Light is energy and the source of every form of life, for no life can exist without light.

Light enables the discovery of knowledge, provides an insight into the essence of “things,” of people, and does so in the widest variety of colours.

Colours and shapes show us life’s richness – if we perceive them, therefore consciously take them in.

[The artist] focuses resolutely on the parameters of colour and light in the image. Light is the source of every form of life; without light, we people can see no colours. In painting, colour is the image’s voice. Colour has a twofold ability: on the one hand, it is able to stand out as an aesthetic value on its own, but it can also simultaneously function as a mediator of light and dark in the image.

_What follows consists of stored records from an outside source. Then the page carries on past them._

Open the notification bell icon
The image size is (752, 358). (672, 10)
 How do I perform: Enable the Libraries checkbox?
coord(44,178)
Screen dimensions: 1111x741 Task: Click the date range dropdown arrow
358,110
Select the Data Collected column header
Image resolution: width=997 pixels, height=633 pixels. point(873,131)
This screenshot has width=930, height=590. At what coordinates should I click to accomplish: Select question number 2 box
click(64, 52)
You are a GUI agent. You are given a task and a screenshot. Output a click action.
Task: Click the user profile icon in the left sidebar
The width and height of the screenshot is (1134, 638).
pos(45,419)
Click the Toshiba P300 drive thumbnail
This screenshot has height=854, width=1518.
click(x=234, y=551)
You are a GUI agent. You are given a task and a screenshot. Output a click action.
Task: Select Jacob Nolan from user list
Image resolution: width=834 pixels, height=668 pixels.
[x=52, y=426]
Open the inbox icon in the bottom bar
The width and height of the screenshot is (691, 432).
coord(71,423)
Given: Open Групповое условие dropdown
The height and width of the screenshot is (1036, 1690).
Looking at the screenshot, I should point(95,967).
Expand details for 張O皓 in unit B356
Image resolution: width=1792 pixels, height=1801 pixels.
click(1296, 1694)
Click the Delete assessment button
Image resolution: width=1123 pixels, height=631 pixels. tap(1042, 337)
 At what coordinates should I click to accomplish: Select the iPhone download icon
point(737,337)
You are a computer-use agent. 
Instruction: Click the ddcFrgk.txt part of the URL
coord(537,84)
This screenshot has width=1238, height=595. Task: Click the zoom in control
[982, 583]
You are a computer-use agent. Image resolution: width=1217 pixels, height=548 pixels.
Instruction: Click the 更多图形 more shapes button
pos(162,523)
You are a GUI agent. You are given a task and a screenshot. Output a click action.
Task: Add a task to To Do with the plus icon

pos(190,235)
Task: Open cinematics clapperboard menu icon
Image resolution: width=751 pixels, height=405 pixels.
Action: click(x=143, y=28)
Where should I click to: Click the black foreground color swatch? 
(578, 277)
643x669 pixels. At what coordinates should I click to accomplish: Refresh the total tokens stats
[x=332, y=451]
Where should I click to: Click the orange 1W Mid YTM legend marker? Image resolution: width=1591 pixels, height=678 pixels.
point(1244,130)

This ability that colour has is based on the two characteristics in which colour’s inherent qualities are apparent: on colourfulness and on brightness. Colour is the only means of producing a feeling of space within the image’s confines. Colours can be transformed gradually from dark to bright, thus resulting in a subtle gradation of light. Light guides the eye within the image.

In Rodin we encounter, at the end of the 19th and at the turn of the 20th century, the last great representative of figurative sculpture, the shaper of sculptural human portraits shortly before the beginning of abstraction. Rodin deals intensively with physical representation and movement.

But painting itself is always the result of the receptivity of colour. Colour opens up to the brush, the brush opens up to the hand, the hand opens up to the heart: just as heaven produced all that earth brings forth. Everything comes into being in receiving.